Abidjan Convention Area Arms against Climate Change
ABIDJAN 6 Dec 2013 – A new effort to boost government awareness of the need to apply ecosystem- and community-based management methods to reduce the impacts of climate change begins 10 December in Abidjan, Cote d’Ivoire.
The three-day training course brings together some 26 government representatives from the 22 countries within the Abidjan Convention area, which stretches from Mauritania to the western coast of South Africa. The training, organized by the Abidjan Convention Secretariat and funded by the Swedish International Development Cooperation Agency, will provide knowledge, skills and tools required for the application of climate change adaptation measures with particular focus on Ecosystem Based Adaptation (EbA). The training will be conducted by specialists from United Nations Environment Programme headquarters in Nairobi, Kenya, and its office in Geneva.
Some of the ecosystem-based management tools are sustainable management, conservation and restoration of ecosystems that take account of social, economic and cultural co-benefits for local communities. EbA as an approach bolsters the capacity of people and communities to adapt to the knock-on effects of climate on their living and working environment and to increase resilience so they can continue to work, as well as ensure social and political stability. It is these approaches that set EbA apart from other purely technological climate adaptation methods being employed.
Ecosystem-based adaptation methods, then, are designed to protect coasts from storms and help maintain the good and services, which tropical coastal ecosystems such as mangroves, reefs and estuaries provide for some 500 million people worldwide. In the south-eastern Atlantic area of Africa, these services include notably fishing, fuel wood harvesting and tourism. Today, these activities and the ecosystems which harbour them are threatened by climate change and human activity. Increasing coastal populations have led to intensive use of coastal zones which is resulting in degraded water quality and coastal terrestrial vegetation; intensive fishing and coastal developments such as harbours and hotels. If unmanaged, these factors – human and climate-induced change – would push ecosystems beyond their point of recovery, the so-called tipping point, and where they could no longer rapidly change into an alternative state. The result would be reduced biodiversity, value and functionality of these areas and reduced food security.
Given this scenario, and in some areas an unfolding reality, EbA has become a rapidly evolving approach that uses biodiversity and ecosystem services as part of an overall strategy to confront the climatic threat.

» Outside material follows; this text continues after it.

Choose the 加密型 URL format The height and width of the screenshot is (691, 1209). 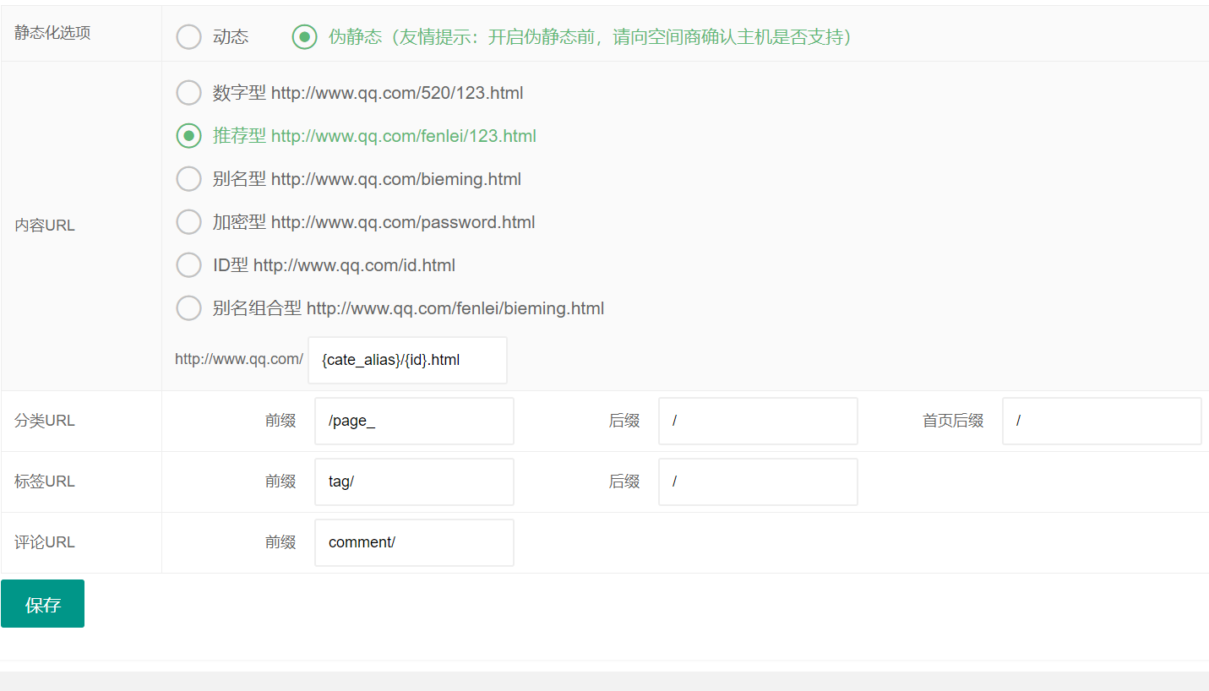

Sustainable management, conservation and restoration of ecosystems that take into account the many social, economic and cultural co-benefits for local communities are some of the ecosystem-based management tools of this strategy. Ecosystem-based adaptation underpins the capacity of people to adjust to change and reorganize so they can work, as well as ensure social and political stability.
UNEP says if well implemented, EbA-related projects could “deliver benefits for local communities including food security, shelter, risk reduction, freshwater and medicine supply, and local climate regulation”.
This Abidjan training will complement other efforts made to this end, for example in the upper-end of the Convention area, where three United Nations agencies have been trying to build capacity, design policy measures; and implement EbA measures, notably in Cape Verde, Gambia, Guinea-Bissau, Mauritania and Senegal. The new initiative is helping these countries respond to alterations of their shorelines and their effect on communities by adapting integrated coastal area management that takes into account EbA principles.